There were a few epsiodes of Data being examined and being put on trial to see if he was human. They sucked. As for Quark, during the last few years of DS9 there were a lot of stories around the fact that they found out he was part of race behind the Dominion wars.

And as I read the Osron Scott Card essay, it reminded me of all of the "serious" SF people who pissed and moaned when the Star Trek fans started showing up at conventions becuase it was "popular SF". Or the one kid in high school who loved a band until they got airplay, and then the band sucked because they sold out. Star Trek has some really good work, some really bad work, and a LOT that was simply a job for the people involved.

Myself, I think it's time for the franchise to rest for a while. A lot of the people working on the show had been there since ST: TNG, and 20 years working on the same thing leads to major burnout. They need to release it to the fans, let it sit for a while and in about 5 - 10 years, there will be built up demand for it again, and they can do something new, like when Next Generation came out.

Or, just keep shoveling out 2 novels a month.
laurel: Picture of Laurel Krahn wearing navy & red buffalo plaid Twins baseball cap (Default)

[personal profile] laurel 2005-05-14 10:21 pm (UTC)(link)
Wasn't Quark a Ferengi?

You must be confusing him with Odo.
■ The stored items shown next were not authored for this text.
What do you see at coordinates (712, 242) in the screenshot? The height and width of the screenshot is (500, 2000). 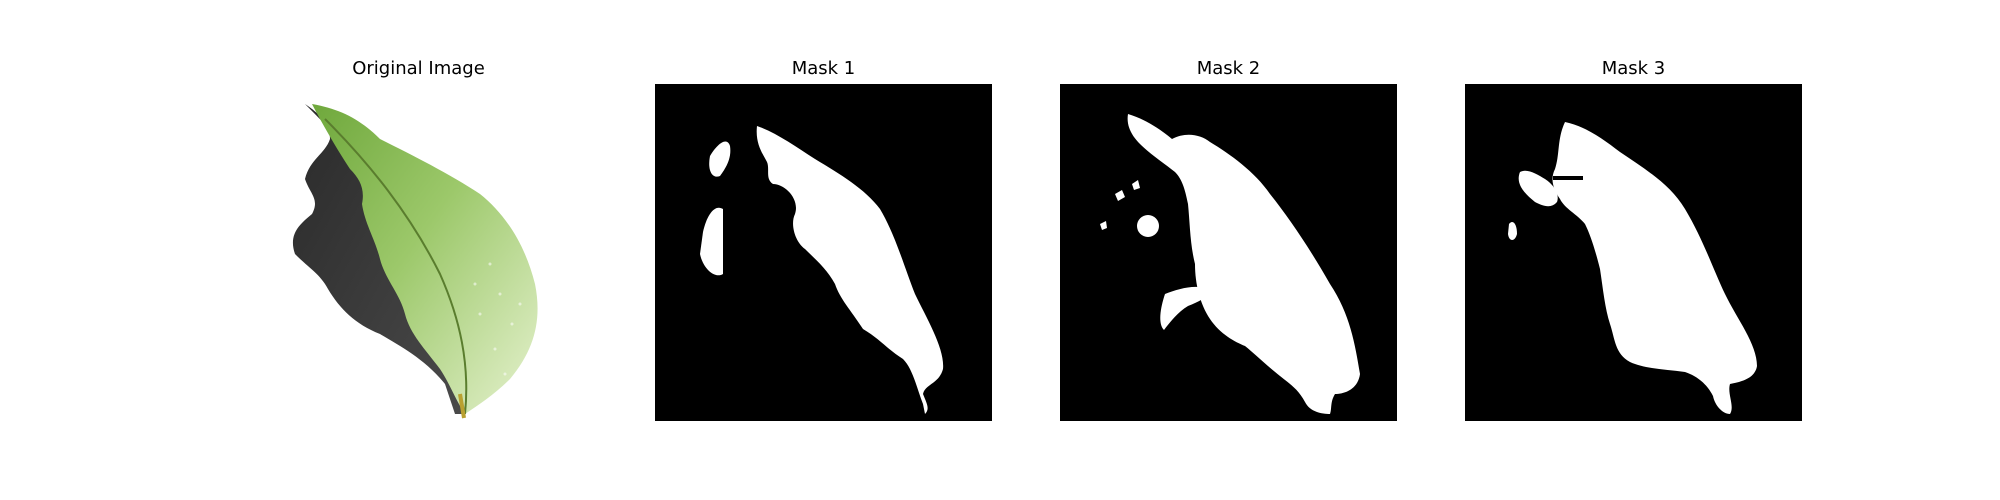 I see `mask-1-small-region-left` at bounding box center [712, 242].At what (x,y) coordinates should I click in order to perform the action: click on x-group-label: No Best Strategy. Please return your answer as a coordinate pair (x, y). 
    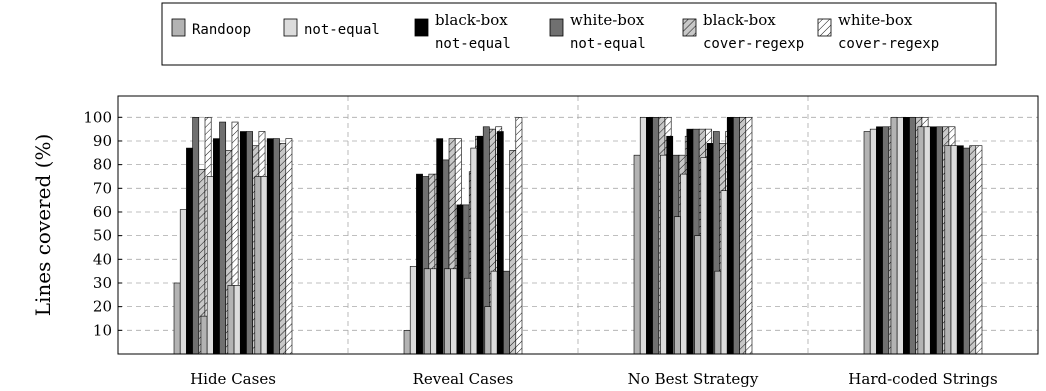
    Looking at the image, I should click on (694, 379).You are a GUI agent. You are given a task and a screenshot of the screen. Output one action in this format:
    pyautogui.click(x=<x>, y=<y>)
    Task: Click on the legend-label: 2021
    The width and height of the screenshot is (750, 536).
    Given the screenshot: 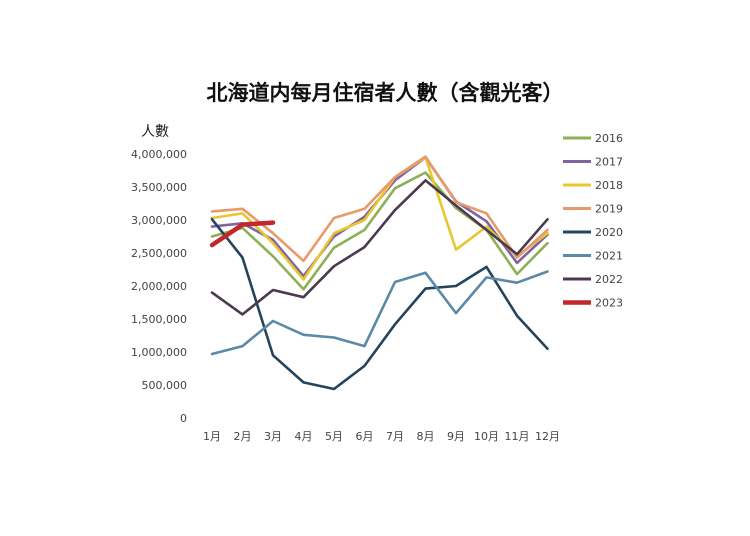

And yes, they did eventually find more of Odos kind.

[identity profile] barondave.livejournal.com 2005-05-14 10:42 pm (UTC)(link)
Um yeah, the governor Odo. Still, people weren't curious for years and years (DS9 time). His discovery was unique (iirc) and he was studied for a while, then just let go. Seems odd for a powerful threat like a shapeshifter.

[identity profile] fmsv.livejournal.com 2005-05-14 10:25 pm (UTC)(link)
I think you and DavE both mean Odo, rather than Quark. (The references to Quark confused me until I saw this comment and figured out what the problem was. Quark was a Ferengi, whose main difference from other Ferengi was that he ran a bar/restaurant on Deep Space Nine. Odo was, for a while at least, the only one of his race in Federation space.)

[identity profile] barondave.livejournal.com 2005-05-14 10:50 pm (UTC)(link)
Orson Scott Card is one of my favorite authors, but his more recent works are unreadable. He desperately needs an editor and desperately won't have one (it seems). For him to comment on someone else declining over time drastically lowers my opinion of him. Sorry Orson. The Memories Of Earth series (Homecoming) should have been a trilogy at best and would have worked far better as one novel. Stop whining about a nifty concept that has lasted nearly 40 years... so far.

Re sonic showers: Yeah, but compare with "the fresher" in Forbidden Planet. Not at all the same. Don't they have those little "Starfleet Officers must wash their hands before returning to the Bridge" signs in the loo?

[identity profile] asimovberlioz.livejournal.com 2005-05-15 12:34 am (UTC)(link)
One thing I noticed over the years was the ethnic variety of surnames of Federation citizens and/or Starfleet personnel, but no identifiably Jewish names. (At least, not until "Voyager," when an "Ensign Kaplan" was mentioned offstage in two episodes -- and reported as dead in the earlier of those!) Was Col. Green even more Hitlerian than we've been led to believe?

[identity profile] asimovberlioz.livejournal.com 2005-05-15 05:54 am (UTC)(link)
I mean hey, it would have been real cool to have Jonathan Archer wake up next to Suzanne Pleshette, but I suppose that wouldn’t have been a good coda to the series.

A reference to a particular episode of a certain series -- and I was in the studio audience for that one, believe it or not.

Agreement

[identity profile] markiv1111.livejournal.com 2005-05-17 07:17 pm (UTC)(link)
Well said, Dave. Did you get a hard copy of this (or even an e-copy) in the mail to Orson Scott Card?

Nate

Re: Agreement

[identity profile] barondave.livejournal.com 2005-05-18 06:37 pm (UTC)(link)
Thanks. No, I haven't sent anything to Card. For the nonce, this is just a Shockwave/Live Journal thing.